Prenant la mesure de l'émotion dans le pays, il a peu après ordonné que les drapeaux soient mis en berne. Comme en écho, le sénateur républicain de Floride Marco Rubio a martelé que «ceci pourrait arriver n'importe où». «Il s'agit de quelqu'un dont les gens savaient qu'il représentait un danger, quelqu'un sur qui on plaisantait dans l'école (...) pour dire qu'il reviendrait un jour et ferait du mal à beaucoup de gens», a-t-il poursuivi sur Fox News. «Et pourtant il est parvenu à ne pas être détecté, a pu acheter cette arme et tuer 17 personnes et en blesser beaucoup plus».

Enfant adopté

La mère adoptive du tireur, Lynda Cruz, est décédée d'une pneumonie en fin d'année dernière.

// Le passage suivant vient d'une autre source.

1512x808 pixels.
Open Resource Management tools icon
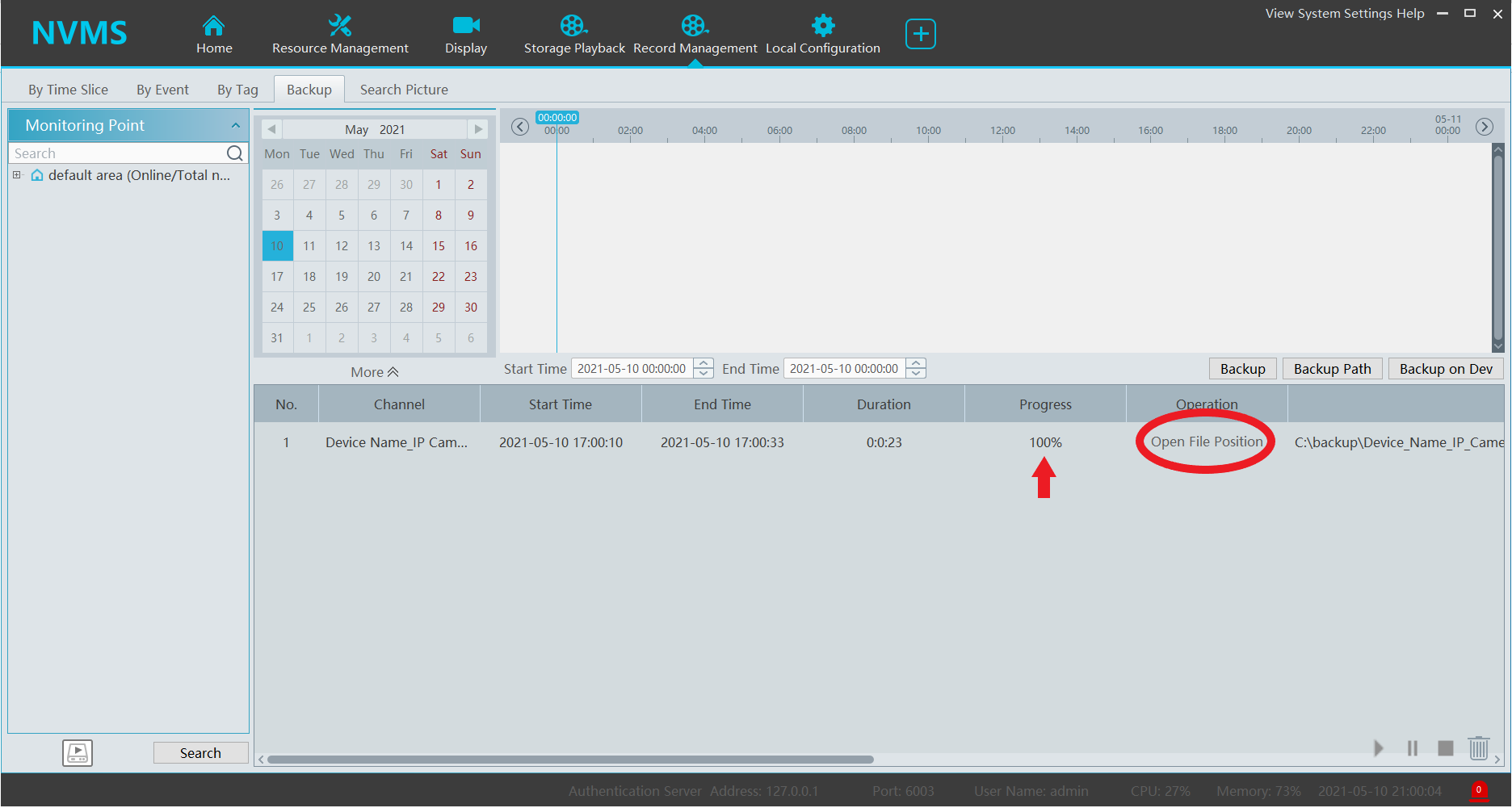pyautogui.click(x=340, y=27)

Il a ensuite été hébergé dans la famille d'un ancien copain de classe où il avait sa propre chambre.

L'avocat de la famille d'accueil, Jim Lewis, a assuré au journal que celle-ci n'avait «rien vu venir». «Ils l'ont hébergé en se disant qu'ils faisaient une bonne action, a-t-il expliqué. Il était un peu bizarre, et il était déprimé après la mort de sa mère, mais qui ne le serait pas ?».

Le jeune était toujours scolarisé dans un lycée public et travaillait dans un magasin à proximité, a ajouté l'avocat. Il a précisé que le fusil d'assaut appartenait bien à l'adolescent.

Sensation d'ivresse

Dans son quartier, plusieurs personnes ont rapporté au journal avoir eu des problèmes de voisinage avec le jeune homme et avoir fait intervenir la police. Cruz était aussi connu au sein du lycée où il a commis son massacre pour être un élève à problèmes. «Il y a eu des problèmes quand il a menacé des étudiants l'année dernière et je pense qu'on lui a dit de quitter le campus», a déclaré au quotidien Miami Herald Jim Gard, un professeur de mathématiques qui avait eu l'élève dans sa classe.

Un étudiant, interrogé par la chaîne locale WSVN-7, a expliqué que le jeune homme aimait tirer «parce que ça lui procurait une sensation d'ivresse». Il suivait aussi une préparation militaire, selon des sources au Pentagone qui n'ont pas donné de détails.

Un autre lycéen, interrogé sur les lieux de la fusillade par la chaîne locale WJXT, a affirmé que le passage à l'acte de Nikolas Cruz était prévisible. «Honnêtement, beaucoup de gens disaient que ce serait lui» qui «arroserait le lycée», a indiqué l'élève que la chaîne n'a pas identifié. «Au final, tout le monde l'avait prédit», a-t-il ajouté, soulignant que Nikolas Cruz connaissait bien les lieux et les procédures de sécurité en vigueur dans le lycée en cas de coups de feu. «Il était au deuxième étage, il connaît la disposition des classes, il savait où seraient les élèves», a-t-il expliqué. «Il est habitué aux exercices anti-incendie, il est préparé.»

Nikolas Cruz avait posté sur les réseaux sociaux des messages «très alarmants», a indiqué le shérif Israel.

Le FBI a reconnu avoir été alerté en septembre dernier par un abonné de la plateforme YouTube sur le commentaire laissé par un utilisateur du même nom que le tireur: «mon métier sera d'aller tirer dans les écoles». Des vérifications ont été faites mais elles n'ont pas permis d'identifier l'auteur de ces commentaires, a expliqué jeudi l'agent fédéral Rob Lasky, qui participe à l'enquête. (nxp/afp)

Groupuscule suprématiste

Le tireur était membre d'un groupuscule d'extrême droite prônant la supériorité de la race blanche et nommé «Republic of Florida», a affirmé jeudi l'Anti-Defamation League (ADL), une association de lutte contre l'antisémitisme.

Nikolas Cruz «avait juste l'air d'un jeune homme blanc en difficulté (mais normal)», a déclaré Jordan Jereb, le chef de «Republic of Florida», au site The Daily Beast. Mais après avoir parlé à plusieurs médias, il est revenu sur ses propos et a démenti toute appartenance de Cruz à son groupe.